Samce Alfa, samce Beta i cioty

Tate objaśnia sfrustrowanym mężczyznom świat bardzo prosto. Mężczyźni górują nad kobietami, ale tylko jeden ich typ ma szansę na pełny sukces i np. posiadanie więcej niż jednej kobiety naraz, przebieranie w nich, wysoką pozycję finansową. Są nimi mężczyźni Alfa, czyli ci dominujący, najsilniejsi, będący najbardziej atrakcyjni, a przede wszystkim najzamożniejsi.

Dalej są samce Beta, którzy mówiąc najprościej, nie mają szans na życie Playboya, i "cioty", których mianem Tate i armia jego wyznawców nazywają właściwie każdego innego mężczyznę, który nie dorósł do ich zasad lub wprost się z nimi nie zgadza.

Żeby więc wejść na wyżyny społecznej drabiny, trzeba mieć pieniądze. A za jedyne 50 dolarów miesięcznie w Hustler’s Academy dowiecie się, jak zarządzać swoimi finansami, by dojść do poziomu lidera mizoginów. Dzisiaj jednak Tate oskarżony jest o stworzenie piramidy finansowej, która niekoniecznie zapewniła miliony jego wyznawcom, ale zdecydowanie wzbogaciła jego samego.

Wyznawcy Tate'a wstawiali na TikToka filmiki z wycinkami z jego treści, linkując do jego akademii. A za udostępniony na swoim koncie relink dostawali... swój procent.
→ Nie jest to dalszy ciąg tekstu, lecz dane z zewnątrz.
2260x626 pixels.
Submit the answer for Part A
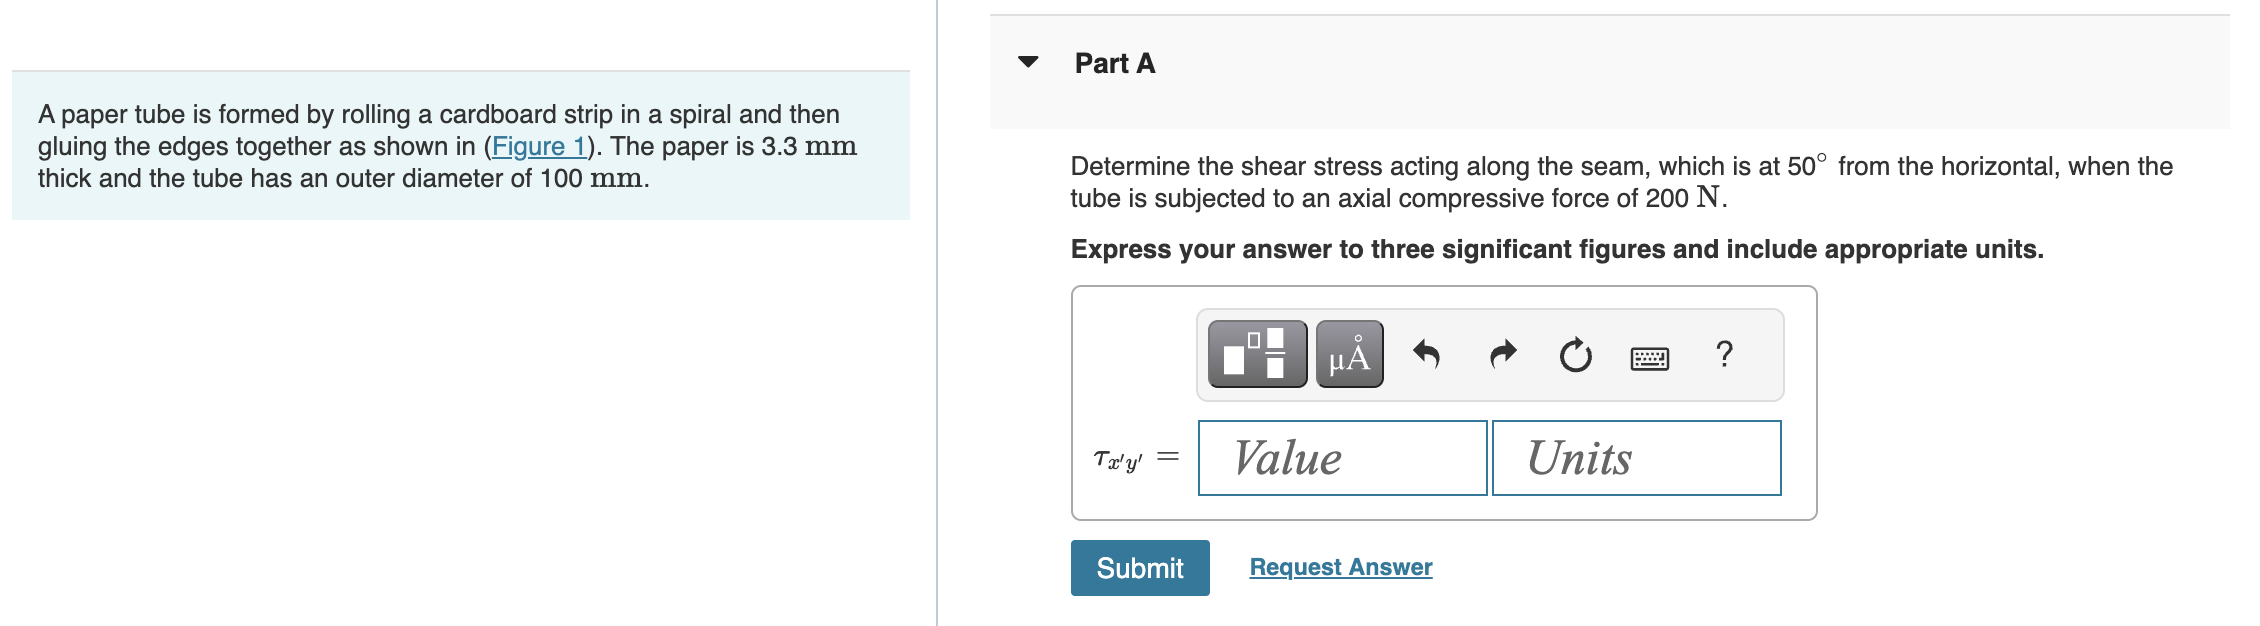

Uczniowie hustlerskiej akademii tracili więc miesięcznie 50 dolarów, by dowiedzieć się, jak stać się bogatym, a ich pierwszym zarobkiem mogło być przyczynianie się do tego, by ich lider stał się milionerem.

Jednak im głośniej robiło się o guru wśród jego wyznawców, tym głośniej słyszalna była krytyka i żądania tego, by kolejne portale zbanowały Andrew Tate'a. Okazało się, że bycie seksistą w 2022 roku może przynieść sławę i pieniądze, ale publicznie można to robić na krótką metę.

W 2017 po krytykowaniu ofiar gwałtu Tate został zbanowany na Twitterze, kilka dni temu to samo spotkało go na Facebooku i Instagramie. Na TikToku nie miał konta, ale pomysł z hasztagiem #andrewtate niestety okazał się świetny. Algorytm platformy reaguje błyskawicznie, a liczba i zasięg filmów oraz kont popierających Andrew Tate'a są ogromne.

W czasie tegorocznych wakacji Andrew w Google był wyszukiwany częściej niż Donald Trump i Kim Kardashian. Możemy jedynie mieć nadzieję, że w epoce cancel culture nie usłyszymy o nim w innym kontekście niż udowodnienia jego winy w sprawach przemocy seksualnej i handlu ludźmi.